Earlier this week, Fox Sports’ Ken Rosenthal wondered if the Nationals could trade Zimmermann for Angels second baseman Howie Kendrick, who has one year left on his contract, and a reliever — and then they could make a play for a free agent starting pitcher such as Max Scherzer. The reasoning? If the Nationals feel like they can’t sign Zimmermann long-term, trading him would fill the second base need. And, Rizzo is intimately familiar with Scherzer and knows Scherzer’s agent, Scott Boras, well because of past dealings with Boras clients Jayson Werth, Strasburg, Bryce Harper and Anthony Rendon.
(This fantasy idea, however, would hinge on the 2015 payroll. If the Nationals bring back everyone from last season, it will be a team record. So moving Zimmermann’s $16.5 million salary would create room, but it could easily be taken up with the salary of the players they net in return from a trade and a potential free agent starter’s salary. Payroll considerations could be a big factor. Beyond 2015, however, the Nationals have relatively fewer payroll commitments on the books.)
Rizzo has long had an affinity for players he drafted during his tenure as the Diamondbacks’ scouting director. In his final draft in Arizona in 2006, Rizzo drafted Scherzer in the first round. Over the past two seaons, Scherzer has become an elite starting pitcher for the Tigers. The power right-hander won the American League Cy Young Award in 2013 with a 21-3 record, a 2.90 ERA, 144 ERA+ and 0.970 WHIP. This past season, he won 18 games, posted a 3.15 ERA, 127 ERA+ and 1.175 WHIP, and logged 200 innings for the second straight season. He has posted a double-digit strikeout rate in three consecutive years.
The Nationals had a chance to trade for Scherzer last winter, even asking about him, but didn’t acquire him. They realized instead that Fister was undervalued and focused on him, knowing he would be cheaper, he’d work well with the Nationals’ defense behind him and he would be under control for two years instead of one for Scherzer. But this winter offers a different dynamic because Scherzer is free to talk to any team.
Scherzer is 30 years old but has logged only 1,239 1/3 innings, relatively few given his age. Clayton Kershaw, for example, is 26 and has thrown 1,378 1/3 innings, while Felix Hernandez is two years old than him and has logged 2,060 2/3 innings. Scherzer is known as a cerebral pitcher whose velocity has held fairly steady over the years. And here’s a clue as how much he may command as a free agent this winter: He reportedly turned down a six-year, $144-million offer from the Tigers last season and Boras is surely shooting for at least that. The Yankees and Tigers have been linked to Scherzer.

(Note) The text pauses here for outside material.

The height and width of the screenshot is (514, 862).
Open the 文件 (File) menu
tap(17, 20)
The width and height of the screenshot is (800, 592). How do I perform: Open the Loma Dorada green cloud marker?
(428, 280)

As a point of comparison, a potential free agent contract for 28-year-old Zimmermann would perhaps begin with at least the six-year, $105 million deal the Reds gave Homer Bailey and fall closer to the contracts of Zack Greinke and Cole Hamels, who will make $147 million and $144 million over six years, respectively. The pitching prospect-rich Nationals, however, have also shied away from major long-term commitments to pitchers under Rizzo.
Again: This is all make-believe right now, a series of deductions and connections based on what is known about the Nationals. It’s a natural hot stove exercise to slap together names in fantasy winter trades ideas and link teams to free agents based on past histories, but teams — especially World Series contenders — rarely pull off blockbuster moves.

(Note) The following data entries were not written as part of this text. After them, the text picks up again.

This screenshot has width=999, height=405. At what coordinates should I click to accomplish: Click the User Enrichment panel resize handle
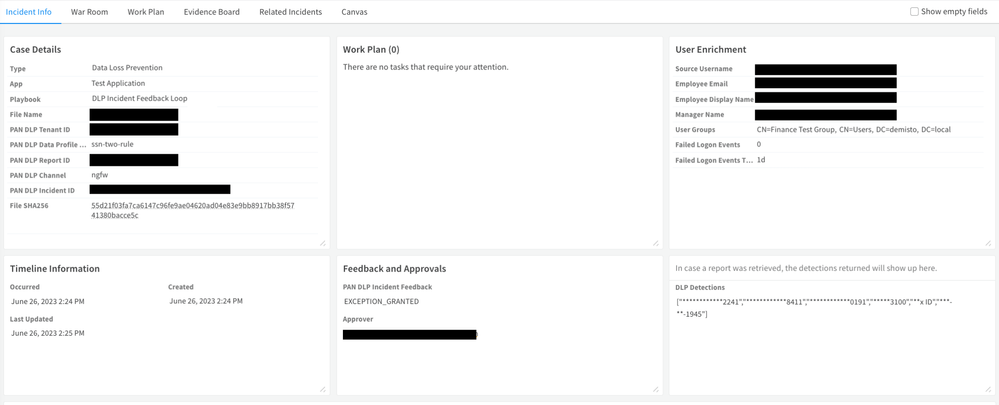pos(988,243)
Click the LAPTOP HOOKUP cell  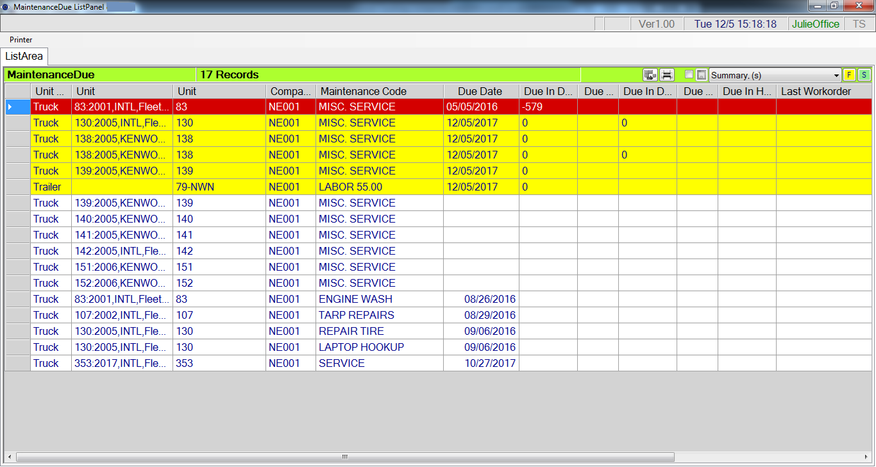tap(379, 347)
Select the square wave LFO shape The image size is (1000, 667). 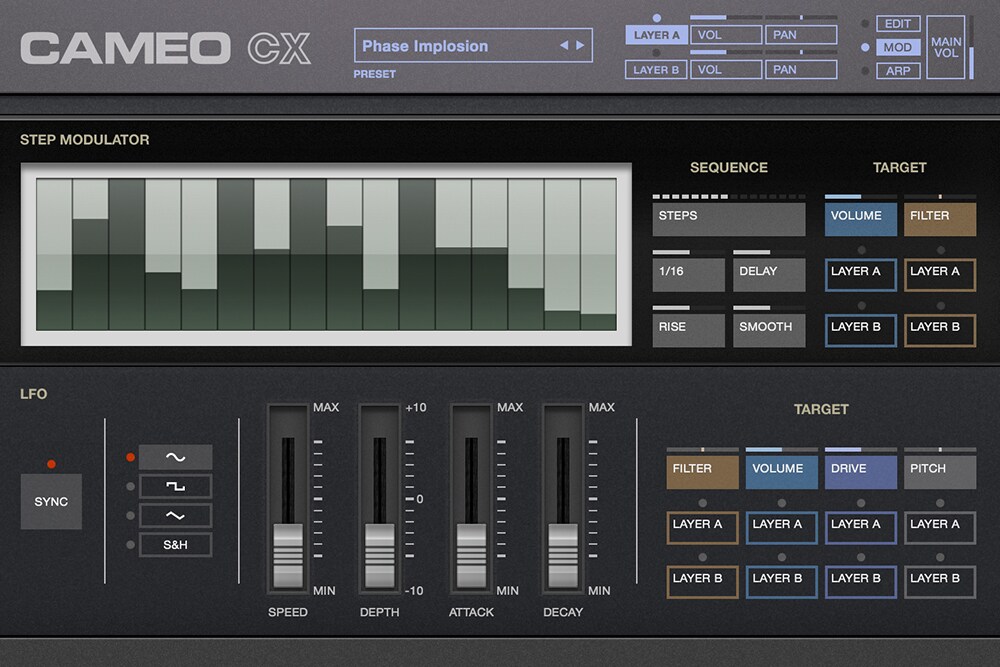175,487
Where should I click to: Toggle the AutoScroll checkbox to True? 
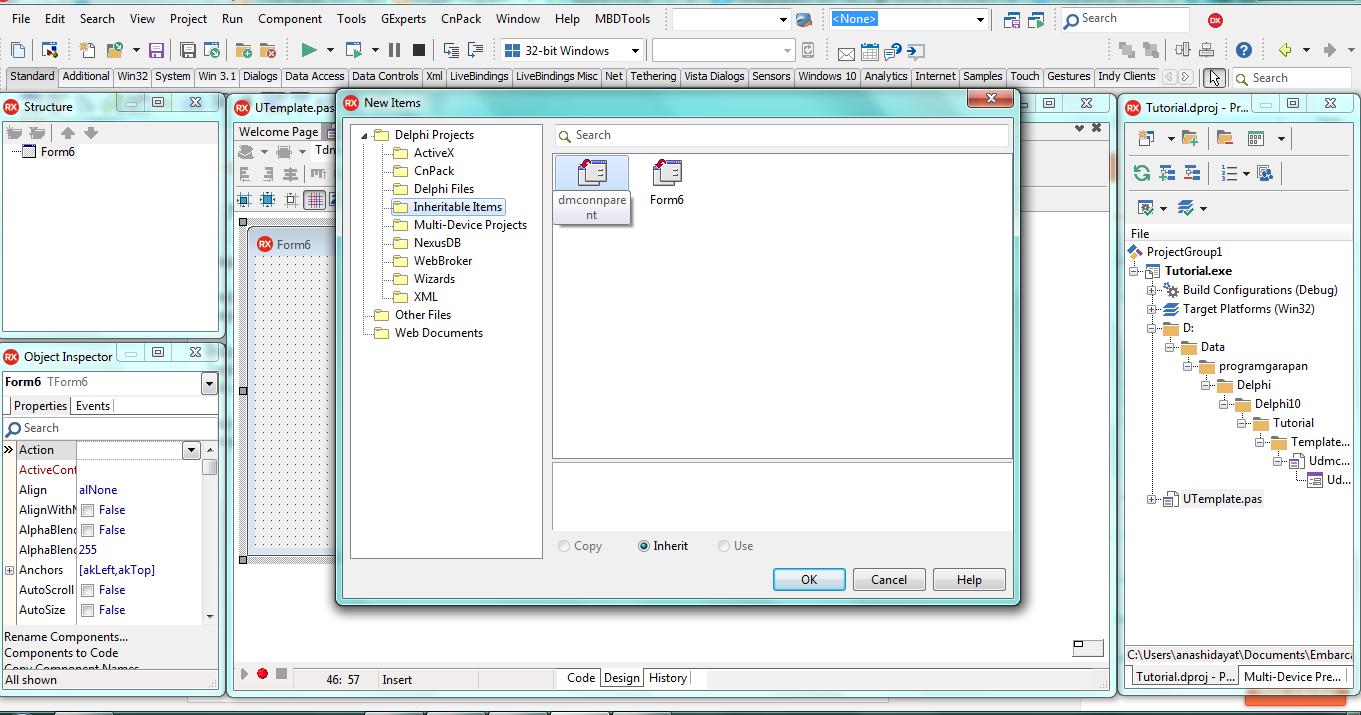tap(85, 589)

Ultimately, the Nationals have a lot to consider about 2015 and beyond, including payroll and what to do with the group of players nearing free agency, including two starters. Adding a free agent starting pitcher simply isn’t a priority.
“We feel comfortable with what he have right now,” Rizzo said last week. “We have not only five but are seven or eight deep. It’s not on the top of our wish list. Certainly things change, but I don’t see us being a player for a big free agent starter.”